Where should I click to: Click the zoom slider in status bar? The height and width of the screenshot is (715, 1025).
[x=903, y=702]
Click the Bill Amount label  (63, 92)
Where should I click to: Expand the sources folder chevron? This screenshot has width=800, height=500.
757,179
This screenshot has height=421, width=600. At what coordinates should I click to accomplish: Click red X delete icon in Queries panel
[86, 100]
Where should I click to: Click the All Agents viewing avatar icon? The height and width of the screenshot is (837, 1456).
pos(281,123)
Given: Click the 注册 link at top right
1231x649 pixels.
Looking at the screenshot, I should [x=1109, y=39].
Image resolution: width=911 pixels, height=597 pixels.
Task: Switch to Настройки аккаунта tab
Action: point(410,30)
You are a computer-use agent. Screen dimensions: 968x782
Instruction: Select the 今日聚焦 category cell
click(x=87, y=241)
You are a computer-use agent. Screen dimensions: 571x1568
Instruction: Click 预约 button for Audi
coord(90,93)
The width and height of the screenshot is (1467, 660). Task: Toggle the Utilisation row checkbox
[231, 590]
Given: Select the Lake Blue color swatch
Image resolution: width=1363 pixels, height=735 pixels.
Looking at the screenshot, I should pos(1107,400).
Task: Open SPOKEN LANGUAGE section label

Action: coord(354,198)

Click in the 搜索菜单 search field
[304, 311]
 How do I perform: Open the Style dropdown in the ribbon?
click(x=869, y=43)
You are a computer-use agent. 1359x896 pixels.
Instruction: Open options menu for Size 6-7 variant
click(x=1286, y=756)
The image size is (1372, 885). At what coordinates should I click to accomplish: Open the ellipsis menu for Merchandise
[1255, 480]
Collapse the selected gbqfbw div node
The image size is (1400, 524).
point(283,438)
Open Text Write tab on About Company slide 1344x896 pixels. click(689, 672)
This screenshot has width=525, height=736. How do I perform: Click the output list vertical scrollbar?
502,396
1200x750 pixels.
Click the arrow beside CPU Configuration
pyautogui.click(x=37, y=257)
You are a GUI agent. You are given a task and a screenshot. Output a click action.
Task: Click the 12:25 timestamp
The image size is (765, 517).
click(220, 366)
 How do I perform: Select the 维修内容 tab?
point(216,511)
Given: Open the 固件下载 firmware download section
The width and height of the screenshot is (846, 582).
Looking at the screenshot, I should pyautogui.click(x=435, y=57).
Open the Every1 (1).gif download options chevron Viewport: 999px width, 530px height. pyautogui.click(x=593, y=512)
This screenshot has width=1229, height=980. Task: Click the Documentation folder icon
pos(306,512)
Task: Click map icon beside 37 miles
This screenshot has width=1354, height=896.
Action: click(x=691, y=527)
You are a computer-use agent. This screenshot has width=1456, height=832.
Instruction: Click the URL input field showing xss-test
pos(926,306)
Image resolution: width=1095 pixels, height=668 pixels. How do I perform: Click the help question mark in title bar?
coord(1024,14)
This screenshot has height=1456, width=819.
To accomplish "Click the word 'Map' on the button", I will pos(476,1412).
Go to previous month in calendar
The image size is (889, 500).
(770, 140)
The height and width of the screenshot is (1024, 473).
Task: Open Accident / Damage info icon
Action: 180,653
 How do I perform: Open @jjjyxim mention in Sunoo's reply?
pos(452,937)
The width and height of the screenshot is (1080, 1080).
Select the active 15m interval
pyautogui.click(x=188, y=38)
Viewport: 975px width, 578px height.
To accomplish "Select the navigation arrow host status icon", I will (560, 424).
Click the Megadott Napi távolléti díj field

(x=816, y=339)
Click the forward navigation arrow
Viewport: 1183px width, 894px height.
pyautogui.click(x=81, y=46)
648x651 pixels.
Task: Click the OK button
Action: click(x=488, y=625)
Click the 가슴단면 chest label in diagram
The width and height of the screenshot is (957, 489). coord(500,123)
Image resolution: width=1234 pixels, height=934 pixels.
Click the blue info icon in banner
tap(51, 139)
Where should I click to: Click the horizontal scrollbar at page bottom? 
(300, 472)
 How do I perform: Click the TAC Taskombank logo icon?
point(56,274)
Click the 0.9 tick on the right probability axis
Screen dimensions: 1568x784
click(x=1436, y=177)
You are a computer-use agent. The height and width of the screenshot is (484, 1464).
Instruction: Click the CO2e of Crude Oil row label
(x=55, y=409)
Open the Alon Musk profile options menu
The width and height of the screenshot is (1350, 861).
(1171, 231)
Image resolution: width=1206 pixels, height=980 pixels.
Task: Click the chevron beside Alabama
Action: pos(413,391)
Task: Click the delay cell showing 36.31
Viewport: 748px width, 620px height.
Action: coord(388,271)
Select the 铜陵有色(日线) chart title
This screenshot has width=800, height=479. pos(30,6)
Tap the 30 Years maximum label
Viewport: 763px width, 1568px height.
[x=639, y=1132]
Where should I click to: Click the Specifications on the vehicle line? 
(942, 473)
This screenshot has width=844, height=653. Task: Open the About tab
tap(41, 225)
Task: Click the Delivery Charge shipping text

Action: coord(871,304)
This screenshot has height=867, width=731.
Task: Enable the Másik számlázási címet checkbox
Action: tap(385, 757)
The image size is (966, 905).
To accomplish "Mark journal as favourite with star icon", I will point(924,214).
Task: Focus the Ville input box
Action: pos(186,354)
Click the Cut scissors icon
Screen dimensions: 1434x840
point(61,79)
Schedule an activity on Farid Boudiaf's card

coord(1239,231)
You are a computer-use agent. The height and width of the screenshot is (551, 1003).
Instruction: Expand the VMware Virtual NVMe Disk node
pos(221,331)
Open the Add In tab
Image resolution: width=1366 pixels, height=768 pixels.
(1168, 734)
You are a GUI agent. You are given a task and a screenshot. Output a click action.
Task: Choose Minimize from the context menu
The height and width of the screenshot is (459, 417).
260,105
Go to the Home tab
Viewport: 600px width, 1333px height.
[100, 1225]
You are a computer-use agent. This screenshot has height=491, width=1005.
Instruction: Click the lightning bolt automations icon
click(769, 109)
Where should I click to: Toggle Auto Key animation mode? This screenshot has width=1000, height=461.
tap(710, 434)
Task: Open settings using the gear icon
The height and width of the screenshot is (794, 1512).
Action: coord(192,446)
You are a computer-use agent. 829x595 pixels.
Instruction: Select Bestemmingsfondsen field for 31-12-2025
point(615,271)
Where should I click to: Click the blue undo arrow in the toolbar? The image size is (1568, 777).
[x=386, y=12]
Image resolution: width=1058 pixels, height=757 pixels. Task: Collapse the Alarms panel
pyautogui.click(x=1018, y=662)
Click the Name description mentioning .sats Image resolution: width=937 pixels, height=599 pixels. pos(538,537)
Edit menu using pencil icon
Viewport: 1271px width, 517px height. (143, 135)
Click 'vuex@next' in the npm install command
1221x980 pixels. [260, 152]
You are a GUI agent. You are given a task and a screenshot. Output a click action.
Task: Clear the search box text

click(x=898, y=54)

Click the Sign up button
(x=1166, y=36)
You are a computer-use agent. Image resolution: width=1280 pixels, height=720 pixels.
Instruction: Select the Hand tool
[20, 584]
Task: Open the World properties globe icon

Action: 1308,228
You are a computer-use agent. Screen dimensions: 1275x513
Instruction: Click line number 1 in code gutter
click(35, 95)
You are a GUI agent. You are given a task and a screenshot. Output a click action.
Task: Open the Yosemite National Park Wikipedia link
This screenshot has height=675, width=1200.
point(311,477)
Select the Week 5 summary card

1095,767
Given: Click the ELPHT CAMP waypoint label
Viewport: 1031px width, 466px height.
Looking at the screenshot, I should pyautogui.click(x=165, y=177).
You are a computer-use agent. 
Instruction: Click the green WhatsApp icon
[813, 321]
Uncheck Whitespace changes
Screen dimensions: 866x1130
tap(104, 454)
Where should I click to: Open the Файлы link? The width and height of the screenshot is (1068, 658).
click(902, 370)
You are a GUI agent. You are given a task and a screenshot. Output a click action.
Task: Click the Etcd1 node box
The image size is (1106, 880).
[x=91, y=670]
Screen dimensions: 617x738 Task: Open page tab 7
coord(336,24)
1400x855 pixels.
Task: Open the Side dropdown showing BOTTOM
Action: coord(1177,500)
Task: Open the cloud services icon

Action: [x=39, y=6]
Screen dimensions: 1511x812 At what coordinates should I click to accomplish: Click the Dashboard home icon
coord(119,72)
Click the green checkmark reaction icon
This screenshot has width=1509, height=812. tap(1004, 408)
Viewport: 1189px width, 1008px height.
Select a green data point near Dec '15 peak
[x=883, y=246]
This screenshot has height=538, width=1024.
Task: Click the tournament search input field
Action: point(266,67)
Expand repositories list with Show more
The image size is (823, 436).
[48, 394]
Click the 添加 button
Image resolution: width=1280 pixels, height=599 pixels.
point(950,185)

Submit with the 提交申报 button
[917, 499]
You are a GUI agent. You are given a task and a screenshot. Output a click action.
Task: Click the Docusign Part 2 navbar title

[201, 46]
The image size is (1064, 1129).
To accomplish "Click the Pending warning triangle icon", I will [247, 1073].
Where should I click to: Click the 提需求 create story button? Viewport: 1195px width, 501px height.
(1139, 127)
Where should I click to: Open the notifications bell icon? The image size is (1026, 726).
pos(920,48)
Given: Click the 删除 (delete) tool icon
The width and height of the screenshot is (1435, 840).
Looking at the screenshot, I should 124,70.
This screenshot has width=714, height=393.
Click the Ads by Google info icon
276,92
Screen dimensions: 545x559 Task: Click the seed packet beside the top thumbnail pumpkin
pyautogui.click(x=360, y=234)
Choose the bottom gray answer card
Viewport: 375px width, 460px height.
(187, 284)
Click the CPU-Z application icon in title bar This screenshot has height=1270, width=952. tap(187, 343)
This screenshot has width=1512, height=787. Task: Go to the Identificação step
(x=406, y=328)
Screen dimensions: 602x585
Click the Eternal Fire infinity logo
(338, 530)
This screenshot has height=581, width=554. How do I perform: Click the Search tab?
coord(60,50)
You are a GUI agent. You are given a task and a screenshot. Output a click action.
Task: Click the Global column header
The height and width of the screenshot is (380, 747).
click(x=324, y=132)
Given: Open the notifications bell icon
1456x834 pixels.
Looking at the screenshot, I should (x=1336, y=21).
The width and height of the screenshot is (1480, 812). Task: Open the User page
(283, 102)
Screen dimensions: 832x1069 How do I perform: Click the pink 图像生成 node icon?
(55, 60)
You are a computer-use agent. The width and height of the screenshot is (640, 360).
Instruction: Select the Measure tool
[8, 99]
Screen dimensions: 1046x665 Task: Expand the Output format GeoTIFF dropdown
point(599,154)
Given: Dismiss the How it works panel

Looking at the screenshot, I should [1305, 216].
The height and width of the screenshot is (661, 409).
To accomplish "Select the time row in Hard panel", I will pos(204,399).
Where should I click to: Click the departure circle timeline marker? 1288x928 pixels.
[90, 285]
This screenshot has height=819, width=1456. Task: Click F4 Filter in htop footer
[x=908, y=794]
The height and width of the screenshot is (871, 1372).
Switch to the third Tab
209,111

- - - - - - -

GIVEN PROBLEM:
Extract the lines verbatim, beginning with the line containing "How do I perform: Open the" and continuing through the line containing "pos(926,306)", and give only those lines.

RESULT OF THE TASK:
 How do I perform: Open the Style dropdown in the ribbon?
click(x=869, y=43)
You are a computer-use agent. 1359x896 pixels.
Instruction: Open options menu for Size 6-7 variant
click(x=1286, y=756)
The image size is (1372, 885). At what coordinates should I click to accomplish: Open the ellipsis menu for Merchandise
[1255, 480]
Collapse the selected gbqfbw div node
The image size is (1400, 524).
point(283,438)
Open Text Write tab on About Company slide 1344x896 pixels. click(689, 672)
This screenshot has width=525, height=736. How do I perform: Click the output list vertical scrollbar?
502,396
1200x750 pixels.
Click the arrow beside CPU Configuration
pyautogui.click(x=37, y=257)
You are a GUI agent. You are given a task and a screenshot. Output a click action.
Task: Click the 12:25 timestamp
The image size is (765, 517).
click(220, 366)
 How do I perform: Select the 维修内容 tab?
point(216,511)
Given: Open the 固件下载 firmware download section
The width and height of the screenshot is (846, 582).
Looking at the screenshot, I should pyautogui.click(x=435, y=57).
Open the Every1 (1).gif download options chevron Viewport: 999px width, 530px height. pyautogui.click(x=593, y=512)
This screenshot has width=1229, height=980. Task: Click the Documentation folder icon
pos(306,512)
Task: Click map icon beside 37 miles
This screenshot has width=1354, height=896.
Action: click(x=691, y=527)
You are a computer-use agent. This screenshot has width=1456, height=832.
Instruction: Click the URL input field showing xss-test
pos(926,306)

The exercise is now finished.